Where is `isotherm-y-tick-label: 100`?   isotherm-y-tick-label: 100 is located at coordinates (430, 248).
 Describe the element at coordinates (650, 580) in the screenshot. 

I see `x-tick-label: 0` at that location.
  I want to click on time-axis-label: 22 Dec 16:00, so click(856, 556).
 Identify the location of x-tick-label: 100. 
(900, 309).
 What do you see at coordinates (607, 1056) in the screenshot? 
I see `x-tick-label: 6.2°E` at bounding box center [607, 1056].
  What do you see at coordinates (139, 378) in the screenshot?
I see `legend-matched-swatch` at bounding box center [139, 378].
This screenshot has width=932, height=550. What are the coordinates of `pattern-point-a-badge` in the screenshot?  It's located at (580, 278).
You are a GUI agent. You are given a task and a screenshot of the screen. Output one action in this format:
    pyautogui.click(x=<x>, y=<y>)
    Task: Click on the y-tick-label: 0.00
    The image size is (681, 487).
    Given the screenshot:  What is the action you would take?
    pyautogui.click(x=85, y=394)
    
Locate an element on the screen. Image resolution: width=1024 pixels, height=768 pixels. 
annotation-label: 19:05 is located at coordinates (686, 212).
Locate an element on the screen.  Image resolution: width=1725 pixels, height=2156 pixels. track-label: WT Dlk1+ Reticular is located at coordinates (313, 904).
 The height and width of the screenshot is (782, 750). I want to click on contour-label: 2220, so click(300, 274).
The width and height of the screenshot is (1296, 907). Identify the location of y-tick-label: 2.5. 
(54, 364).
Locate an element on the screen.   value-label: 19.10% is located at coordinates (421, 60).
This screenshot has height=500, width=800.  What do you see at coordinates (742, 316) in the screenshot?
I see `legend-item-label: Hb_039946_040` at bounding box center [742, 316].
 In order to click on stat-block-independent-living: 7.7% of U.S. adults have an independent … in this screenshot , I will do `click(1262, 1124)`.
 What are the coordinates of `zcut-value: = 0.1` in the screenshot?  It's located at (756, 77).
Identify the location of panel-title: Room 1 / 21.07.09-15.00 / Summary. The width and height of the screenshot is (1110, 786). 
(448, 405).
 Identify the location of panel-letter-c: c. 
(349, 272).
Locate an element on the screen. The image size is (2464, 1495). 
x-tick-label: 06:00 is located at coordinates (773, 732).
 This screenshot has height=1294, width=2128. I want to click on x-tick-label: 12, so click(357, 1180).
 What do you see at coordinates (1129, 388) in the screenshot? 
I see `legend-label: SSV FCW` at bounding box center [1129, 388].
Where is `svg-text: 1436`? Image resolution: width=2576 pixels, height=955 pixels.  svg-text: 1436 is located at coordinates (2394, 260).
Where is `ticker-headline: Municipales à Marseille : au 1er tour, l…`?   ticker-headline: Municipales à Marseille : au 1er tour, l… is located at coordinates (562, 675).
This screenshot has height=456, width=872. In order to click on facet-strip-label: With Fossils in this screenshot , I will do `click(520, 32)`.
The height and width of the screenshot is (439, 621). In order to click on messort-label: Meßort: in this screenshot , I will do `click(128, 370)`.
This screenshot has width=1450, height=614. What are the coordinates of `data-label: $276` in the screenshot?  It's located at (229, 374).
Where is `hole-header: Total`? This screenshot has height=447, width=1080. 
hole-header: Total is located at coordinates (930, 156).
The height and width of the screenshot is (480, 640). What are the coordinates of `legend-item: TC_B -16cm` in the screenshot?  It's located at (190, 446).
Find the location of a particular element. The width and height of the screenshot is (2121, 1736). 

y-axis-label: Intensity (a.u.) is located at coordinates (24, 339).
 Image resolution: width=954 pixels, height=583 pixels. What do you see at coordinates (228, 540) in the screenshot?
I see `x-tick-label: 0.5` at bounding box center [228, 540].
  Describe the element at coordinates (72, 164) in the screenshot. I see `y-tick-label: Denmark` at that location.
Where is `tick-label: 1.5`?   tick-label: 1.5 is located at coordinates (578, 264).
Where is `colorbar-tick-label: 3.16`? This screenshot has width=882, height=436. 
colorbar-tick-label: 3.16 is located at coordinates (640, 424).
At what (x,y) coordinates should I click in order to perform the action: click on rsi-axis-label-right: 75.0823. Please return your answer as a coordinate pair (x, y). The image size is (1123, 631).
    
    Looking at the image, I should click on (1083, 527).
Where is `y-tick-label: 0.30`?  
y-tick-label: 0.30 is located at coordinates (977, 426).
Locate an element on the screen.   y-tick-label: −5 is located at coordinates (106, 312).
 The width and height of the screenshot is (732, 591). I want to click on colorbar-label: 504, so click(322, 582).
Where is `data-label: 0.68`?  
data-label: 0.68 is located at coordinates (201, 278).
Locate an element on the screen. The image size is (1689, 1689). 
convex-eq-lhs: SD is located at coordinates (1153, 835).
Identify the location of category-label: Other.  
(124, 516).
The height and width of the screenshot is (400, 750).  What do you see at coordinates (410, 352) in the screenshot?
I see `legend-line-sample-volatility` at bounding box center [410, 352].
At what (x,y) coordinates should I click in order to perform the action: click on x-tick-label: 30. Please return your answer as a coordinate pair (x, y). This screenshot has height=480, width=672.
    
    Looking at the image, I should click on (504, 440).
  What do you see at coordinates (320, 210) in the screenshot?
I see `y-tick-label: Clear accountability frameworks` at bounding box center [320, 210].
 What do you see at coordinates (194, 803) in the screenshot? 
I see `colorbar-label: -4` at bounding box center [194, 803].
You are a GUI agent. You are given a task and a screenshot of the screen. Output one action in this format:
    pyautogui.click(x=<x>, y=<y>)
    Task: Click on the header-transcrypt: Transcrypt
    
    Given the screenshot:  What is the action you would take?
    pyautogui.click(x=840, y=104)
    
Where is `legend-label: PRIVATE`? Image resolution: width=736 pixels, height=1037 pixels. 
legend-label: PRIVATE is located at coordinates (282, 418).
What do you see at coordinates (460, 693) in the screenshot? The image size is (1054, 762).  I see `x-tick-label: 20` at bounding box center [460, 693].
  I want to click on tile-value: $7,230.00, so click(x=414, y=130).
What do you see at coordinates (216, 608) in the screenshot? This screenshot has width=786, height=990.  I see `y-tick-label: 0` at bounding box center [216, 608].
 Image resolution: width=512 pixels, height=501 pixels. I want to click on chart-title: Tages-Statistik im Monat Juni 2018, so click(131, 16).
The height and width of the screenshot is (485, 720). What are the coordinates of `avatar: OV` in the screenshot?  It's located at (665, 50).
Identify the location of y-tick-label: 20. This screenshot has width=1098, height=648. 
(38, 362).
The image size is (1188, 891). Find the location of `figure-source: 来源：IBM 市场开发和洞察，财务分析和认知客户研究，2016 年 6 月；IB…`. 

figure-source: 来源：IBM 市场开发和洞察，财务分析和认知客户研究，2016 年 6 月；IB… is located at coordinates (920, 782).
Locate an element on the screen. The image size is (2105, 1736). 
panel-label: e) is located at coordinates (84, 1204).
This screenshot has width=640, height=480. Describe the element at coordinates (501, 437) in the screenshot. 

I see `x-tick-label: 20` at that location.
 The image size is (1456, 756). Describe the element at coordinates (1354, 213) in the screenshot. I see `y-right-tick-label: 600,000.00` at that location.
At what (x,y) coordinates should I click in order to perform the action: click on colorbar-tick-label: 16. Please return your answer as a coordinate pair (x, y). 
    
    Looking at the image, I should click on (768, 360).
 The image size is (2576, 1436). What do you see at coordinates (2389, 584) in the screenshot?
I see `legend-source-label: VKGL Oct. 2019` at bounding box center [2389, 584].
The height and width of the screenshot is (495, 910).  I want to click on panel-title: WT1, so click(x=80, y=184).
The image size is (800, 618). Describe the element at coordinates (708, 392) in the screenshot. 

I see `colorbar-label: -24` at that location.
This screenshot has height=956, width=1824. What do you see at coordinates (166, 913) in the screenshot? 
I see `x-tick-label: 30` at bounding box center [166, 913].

━━━━━━━━━━━━━━━━━━━━━━━━━━━━━━

◆ **Task requirements**
Print the lines of the material starting at the line containing "The image size is (800, 618)." and ending at the last line of the material, including both ends.

◆ **Exercise answer**
The image size is (800, 618). Describe the element at coordinates (708, 392) in the screenshot. 

I see `colorbar-label: -24` at that location.
This screenshot has height=956, width=1824. What do you see at coordinates (166, 913) in the screenshot? 
I see `x-tick-label: 30` at bounding box center [166, 913].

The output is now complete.